1969, im Jahr des "Mikro-Mini", prophezeite Dior-Designer Marc Bohan: "Röcke können nicht mehr kürzer werden, also werden sie bald wieder länger werden." Er hatte Recht: Eine Saison später waren bei den Pariser Schauen gleichzeitig Mini, Midi und Maxi zu sehen, Hosen und lange Röcke. Die ersten "Hot Pants" tauchten kurz danach auf. Die neuen Rock-Moden fanden aber nur wenige Freunde. Besonders der Midi war ein kommerzieller Misserfolg.
Jede Mode endet früher oder später in ihrer Übertreibung. Bald führte der Mini nur noch ein Nischendasein, am schönsten in den Kreationen des John Boucain, der Miniröcke und Hippie-Look miteinander kreuzte. Die Flower-Power-Bewegung war ein dicker Sargnagel des Minis - Romantik und Landleben hatten mit den urbanen Minis nichts gemein.
Je besser die Zeiten, desto kürzer die Röcke - so lautet eines der ungeschriebenen Gesetze der Mode, spätestens seit den Zwanzigern. Als die am goldigsten waren, rutschte der Rocksaum so weit über die Knie, bis die Beine mit der Depression wieder versteckt wurden. Die Theorie ist oberflächlich plausibel, haute auch noch hin, als Anfang der Siebziger die Ölkrise den Saum senkte. Trotzdem: Als wirtschaftliche Stimmungsbarometer sind Rocklängen irrelevant geworden.
Trotz Terror - die Leute wollen ihren Spaß haben
Auch über die modischen Folgen des Anschlags vom 11. September 2001 wurde spekuliert: "Auf einem Vulkan zu tanzen, kann die Frivolität stimulieren und die Leute modefreudig machen." (Karl Lagerfeld). "Es ist die Zeit für Schönheit, mehr denn je." (Tom Ford). Eitelkeit und Narzissmus, meint Christophe Girard, ehemaliger Modestratege bei LVMH Moet Hennessy Louis Vuitton, seien genauso "zeitlos wie die Suche des Menschen nach Genuss". Nicht einmal in Kriegszeiten wäre das anders, "die Leute wollen ihren Spaß haben". Und gibt es ein passenderes Modesymbol für Spaß und Freude als den Mini?

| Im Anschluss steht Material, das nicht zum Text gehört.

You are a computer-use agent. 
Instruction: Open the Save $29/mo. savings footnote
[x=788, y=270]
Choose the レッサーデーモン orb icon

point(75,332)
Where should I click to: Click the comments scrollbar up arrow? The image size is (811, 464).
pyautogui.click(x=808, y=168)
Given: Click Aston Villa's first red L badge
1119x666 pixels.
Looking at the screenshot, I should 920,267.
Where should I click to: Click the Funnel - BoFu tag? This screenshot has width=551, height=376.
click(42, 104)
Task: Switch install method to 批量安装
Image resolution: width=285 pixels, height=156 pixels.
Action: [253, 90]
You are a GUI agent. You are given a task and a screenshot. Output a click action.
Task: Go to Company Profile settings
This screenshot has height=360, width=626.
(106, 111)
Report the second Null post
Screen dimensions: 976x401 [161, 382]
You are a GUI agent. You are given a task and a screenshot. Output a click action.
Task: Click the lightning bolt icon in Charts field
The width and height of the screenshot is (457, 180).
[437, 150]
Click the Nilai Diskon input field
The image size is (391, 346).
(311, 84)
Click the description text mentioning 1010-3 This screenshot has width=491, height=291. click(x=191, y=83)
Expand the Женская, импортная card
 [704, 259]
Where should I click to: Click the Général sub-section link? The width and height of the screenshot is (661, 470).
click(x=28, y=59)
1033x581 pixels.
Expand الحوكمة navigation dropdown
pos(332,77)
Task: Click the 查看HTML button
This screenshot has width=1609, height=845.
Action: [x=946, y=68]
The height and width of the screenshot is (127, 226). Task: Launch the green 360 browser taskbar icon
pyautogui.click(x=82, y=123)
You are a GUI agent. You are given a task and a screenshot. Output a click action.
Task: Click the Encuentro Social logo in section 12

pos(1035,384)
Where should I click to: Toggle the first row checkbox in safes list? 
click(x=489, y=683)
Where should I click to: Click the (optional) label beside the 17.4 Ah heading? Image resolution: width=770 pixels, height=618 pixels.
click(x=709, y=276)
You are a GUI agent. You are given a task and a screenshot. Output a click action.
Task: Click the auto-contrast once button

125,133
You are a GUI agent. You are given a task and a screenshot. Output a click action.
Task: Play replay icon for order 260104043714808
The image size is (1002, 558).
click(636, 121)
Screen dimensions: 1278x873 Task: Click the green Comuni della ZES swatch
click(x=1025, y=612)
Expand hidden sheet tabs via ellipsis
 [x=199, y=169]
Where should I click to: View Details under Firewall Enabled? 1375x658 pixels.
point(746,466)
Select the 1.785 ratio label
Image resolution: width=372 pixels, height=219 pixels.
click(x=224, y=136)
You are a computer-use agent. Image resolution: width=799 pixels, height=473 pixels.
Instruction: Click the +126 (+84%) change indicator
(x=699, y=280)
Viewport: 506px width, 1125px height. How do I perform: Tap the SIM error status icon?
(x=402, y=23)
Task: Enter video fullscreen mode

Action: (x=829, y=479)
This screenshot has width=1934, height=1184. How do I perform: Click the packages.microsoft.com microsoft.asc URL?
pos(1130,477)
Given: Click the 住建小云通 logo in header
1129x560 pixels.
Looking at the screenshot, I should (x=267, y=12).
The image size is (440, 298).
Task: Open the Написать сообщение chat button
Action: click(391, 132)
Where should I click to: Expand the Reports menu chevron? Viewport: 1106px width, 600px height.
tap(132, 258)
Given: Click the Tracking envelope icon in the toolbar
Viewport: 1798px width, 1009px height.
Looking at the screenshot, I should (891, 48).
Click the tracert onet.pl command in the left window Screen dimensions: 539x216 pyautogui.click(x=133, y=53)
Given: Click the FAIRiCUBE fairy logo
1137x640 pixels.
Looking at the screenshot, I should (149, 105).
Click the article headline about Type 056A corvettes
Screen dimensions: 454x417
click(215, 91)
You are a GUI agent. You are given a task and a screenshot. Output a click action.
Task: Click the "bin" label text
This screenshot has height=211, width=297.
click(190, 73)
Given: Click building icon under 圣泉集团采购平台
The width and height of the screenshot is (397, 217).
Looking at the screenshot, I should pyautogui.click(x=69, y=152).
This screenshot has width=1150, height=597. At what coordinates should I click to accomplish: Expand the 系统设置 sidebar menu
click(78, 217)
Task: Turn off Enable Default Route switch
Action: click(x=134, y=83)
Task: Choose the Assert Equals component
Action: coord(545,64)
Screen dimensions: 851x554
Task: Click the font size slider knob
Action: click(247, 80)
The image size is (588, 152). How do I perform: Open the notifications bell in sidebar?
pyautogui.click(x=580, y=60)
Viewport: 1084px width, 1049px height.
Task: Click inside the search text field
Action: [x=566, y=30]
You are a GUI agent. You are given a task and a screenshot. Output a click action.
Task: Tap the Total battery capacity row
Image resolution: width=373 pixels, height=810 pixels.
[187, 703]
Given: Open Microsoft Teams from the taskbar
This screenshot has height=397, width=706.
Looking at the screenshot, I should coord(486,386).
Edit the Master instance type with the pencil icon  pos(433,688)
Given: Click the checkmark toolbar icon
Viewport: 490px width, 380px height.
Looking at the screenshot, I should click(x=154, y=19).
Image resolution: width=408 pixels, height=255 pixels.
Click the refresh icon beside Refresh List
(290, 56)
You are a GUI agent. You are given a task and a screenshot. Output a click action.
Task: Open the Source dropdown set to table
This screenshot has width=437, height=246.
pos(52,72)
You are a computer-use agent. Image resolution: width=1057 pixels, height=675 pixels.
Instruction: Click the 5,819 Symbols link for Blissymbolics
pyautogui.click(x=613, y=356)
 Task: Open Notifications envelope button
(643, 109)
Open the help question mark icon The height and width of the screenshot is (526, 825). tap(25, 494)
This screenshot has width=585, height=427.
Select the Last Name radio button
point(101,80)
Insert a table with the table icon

Und heute? Karl Lagerfeld wird nicht von ideologischen Kopfweh geplagt, wenn er in Paris eine Micro-Mini-Armada auf den Laufsteg schickt: "Erlaubt ist, was gefällt", sagt er. "Mini wird heute nicht als Lebenseinstellung getragen, sondern als Stimmungsteil", glaubt Trudie Götz, Schweizer Boutiquenkönigin. "Miniröcke sind heute eher ein Accessoire."